▸ **AUFGABE**
Kannst du aus dem Reisebericht über die Radtour an der Carretera Austral die Passage zwischen „Am 26.Jänner geht“ und „Tag zu werden.“, beide eingeschlossen, wortgetreu wiedergeben?

▸ **EXTRAHIERTER TEXT**
'''

Am 26.Jänner geht es dann schließlich los.
Wir
verabschieden uns von Eliana, bei der wir in der Hospedaje "Vista al Mar"
so liebevoll mit selbstgebackenem Brot und hausgemachter Marmelade versorgt
worden sind. Die Straßen in Puerto Montt sind stellenweise sehr steil, so
bremsen wir uns vorsichtig dem Meer entgegen. Wir müssen uns erst wieder an die
schweren Räder gewöhnen. Gestern hat es noch einmal ausgiebig geregnet. Heute
ist der Himmel zwar bedeckt, aber es scheint ein schöner Tag zu werden.
"Ripio"
Anfangs geht es immer dem Meer entlang und zwar flach.
Herrlich ! Es ist windstill, so kommen wir gut voran. Dann tauchen auch noch
Delphine neben uns in der Bucht auf - fast schon kitschig ist der Beginn der
ersten Radetappe in Südamerika. Die ersten Steigungen bringen uns noch kaum aus
der Puste. Hier auf den gut asphaltierten Straßen wärmen wir uns auf, für das
was uns bald bevorsteht. Denn nach nur 34 km ist Schluß mit "sanft
dahingleiten" ... ab jetzt wird gerumpelt und zwar ordentlich. Ab Quillaipe
lernen wir das kennen, was für die Carretera Austral so typisch ist. "Ripio"
nennen die Chilenen den Belag ... "Schotter" ist nicht der optimale
Begriff dafür, denn die Bandbreite an verwendeten "Gesteinsfomen" ist
groß: Von feinem Kiesel bis zu faustgroßen Steinen, von sandartigen Passagen
bis zu schwarzer Lavaasche, und das meist als "Wellblechpiste" -
Radlerherz was willst du mehr !?
Nach den ersten Metern sind wir entsetzt. Wir haben in etwa
gewußt, was uns erwarten wird, doch mit so schlechten Verhältnissen hätten
wir nicht gerechnet. Wollen wir das wirklich ?!? Zu allem Übel herrscht am
Anfang auch noch relativ viel Verkehr. Die vorbeidonnernden Pick-Ups , LKWs,
Busse und 4WDs wirbeln eine Menge Staub auf. Oft weichen wir auf den noch
loseren Randbereich der Straße aus und müssen dann stehen bleiben, da die
Reifen tief im Geröll verschwinden, denn viele Autofahrer finden es nicht der Rede
wert, ihre Geschwindigkeit auch nur um einen Deut zu verringern. Wir verlieren uns
in den Staubwolke, die sie aufwirbeln.

'''

▸ **ANGEZEIGTE INFORMATIONEN**
'''

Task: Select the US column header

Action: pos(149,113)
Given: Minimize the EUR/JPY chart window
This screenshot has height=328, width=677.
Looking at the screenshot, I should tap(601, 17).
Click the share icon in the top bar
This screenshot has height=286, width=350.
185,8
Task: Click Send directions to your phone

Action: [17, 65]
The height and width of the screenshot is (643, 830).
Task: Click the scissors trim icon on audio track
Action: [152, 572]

'''
'''

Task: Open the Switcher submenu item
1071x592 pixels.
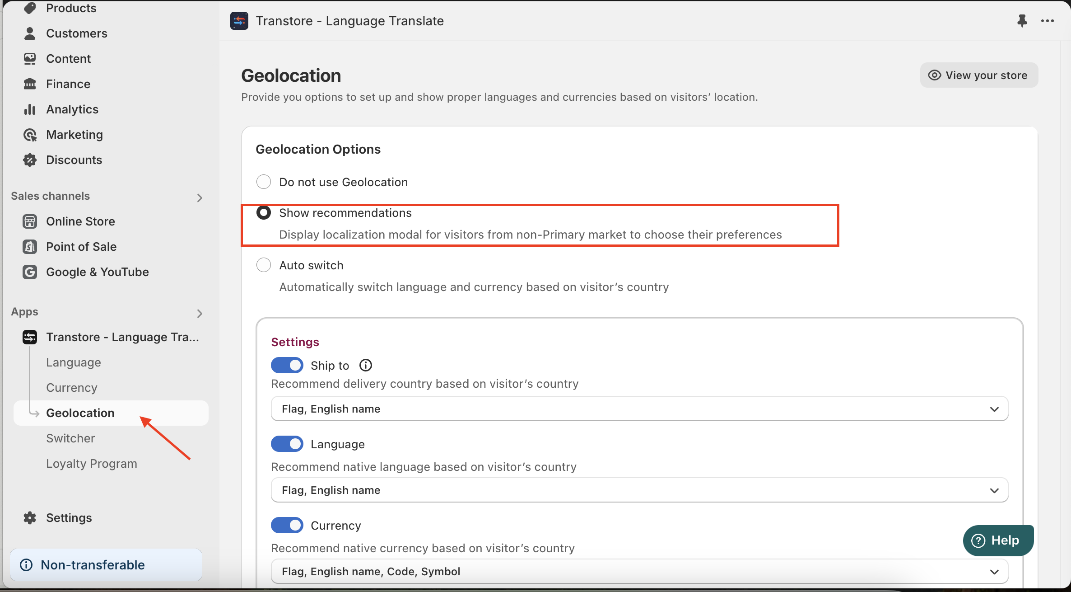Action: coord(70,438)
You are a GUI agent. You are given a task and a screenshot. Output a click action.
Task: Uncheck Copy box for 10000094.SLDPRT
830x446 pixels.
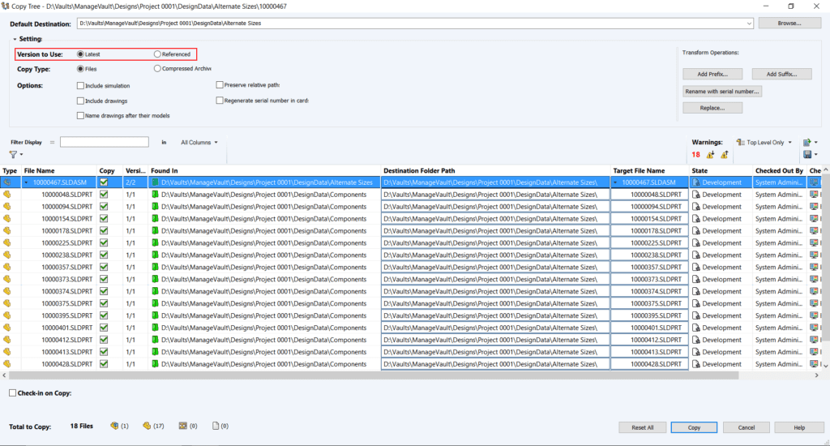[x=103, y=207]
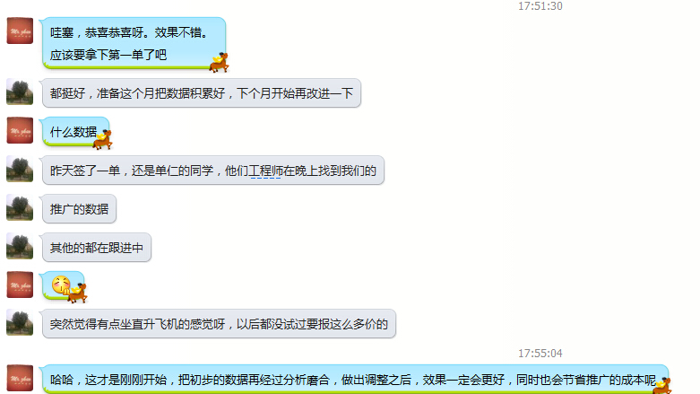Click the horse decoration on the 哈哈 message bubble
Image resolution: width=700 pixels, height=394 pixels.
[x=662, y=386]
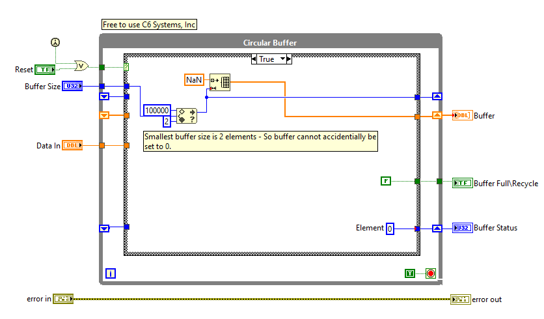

'''
'''

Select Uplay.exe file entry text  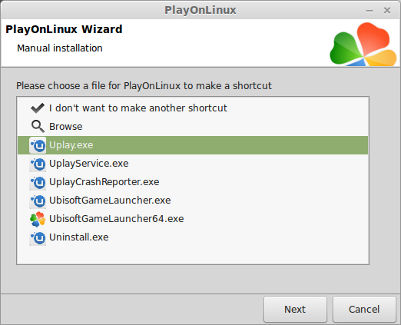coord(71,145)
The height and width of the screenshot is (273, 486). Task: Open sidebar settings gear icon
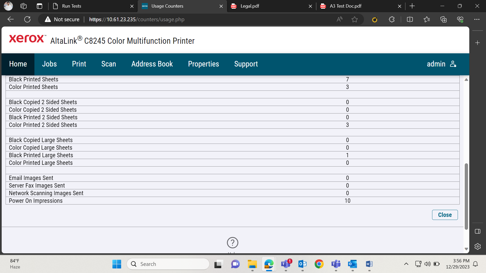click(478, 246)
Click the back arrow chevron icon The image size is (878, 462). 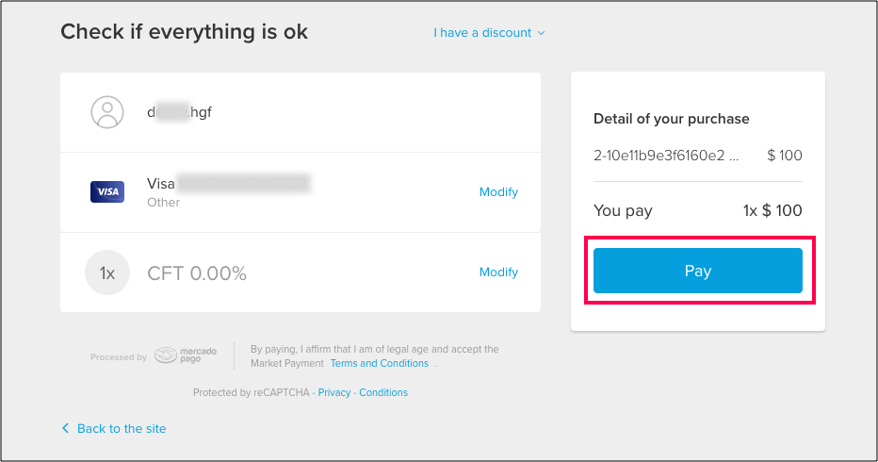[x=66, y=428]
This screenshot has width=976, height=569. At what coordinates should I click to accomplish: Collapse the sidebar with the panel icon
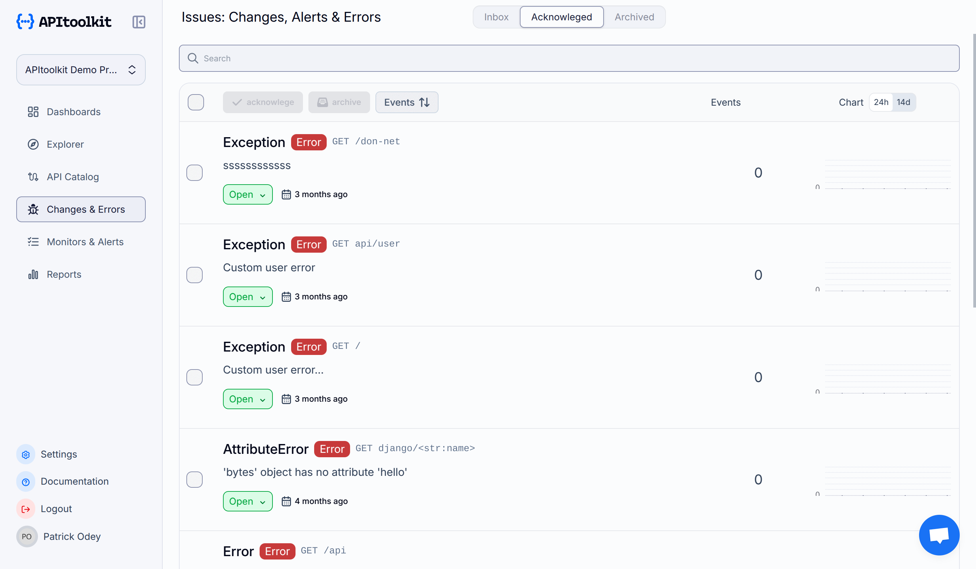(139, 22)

'''

▸ **VOLLSTÄNDIGE ANTWORT**
Am 26.Jänner geht es dann schließlich los.
Wir
verabschieden uns von Eliana, bei der wir in der Hospedaje "Vista al Mar"
so liebevoll mit selbstgebackenem Brot und hausgemachter Marmelade versorgt
worden sind. Die Straßen in Puerto Montt sind stellenweise sehr steil, so
bremsen wir uns vorsichtig dem Meer entgegen. Wir müssen uns erst wieder an die
schweren Räder gewöhnen. Gestern hat es noch einmal ausgiebig geregnet. Heute
ist der Himmel zwar bedeckt, aber es scheint ein schöner Tag zu werden.